## PROBLEM TO WORK ON
Each entry below should be output exactly, apart from its images.

## Stored items
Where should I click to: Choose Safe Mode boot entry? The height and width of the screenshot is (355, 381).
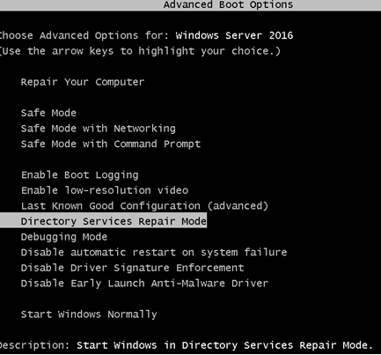pyautogui.click(x=48, y=113)
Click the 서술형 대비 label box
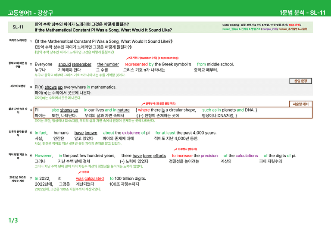 300,104
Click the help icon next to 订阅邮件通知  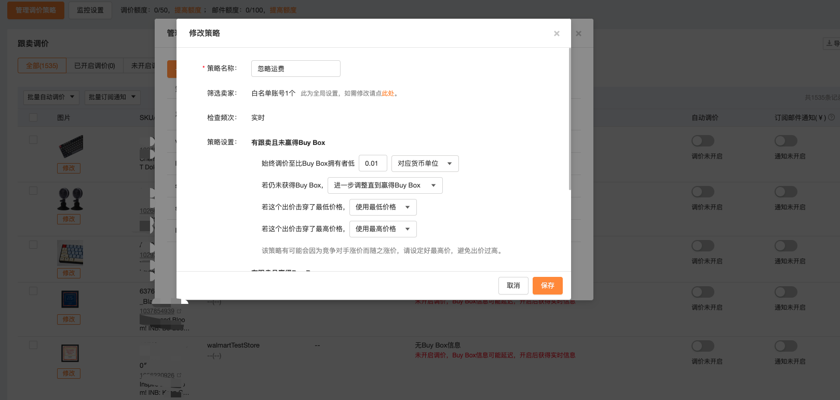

## SOLUTION TO THIS PROBLEM
Where should I click to: Choose Safe Mode boot entry? The height and width of the screenshot is (355, 381).
pyautogui.click(x=48, y=113)
Click the 서술형 대비 label box
 300,104
Click the help icon next to 订阅邮件通知  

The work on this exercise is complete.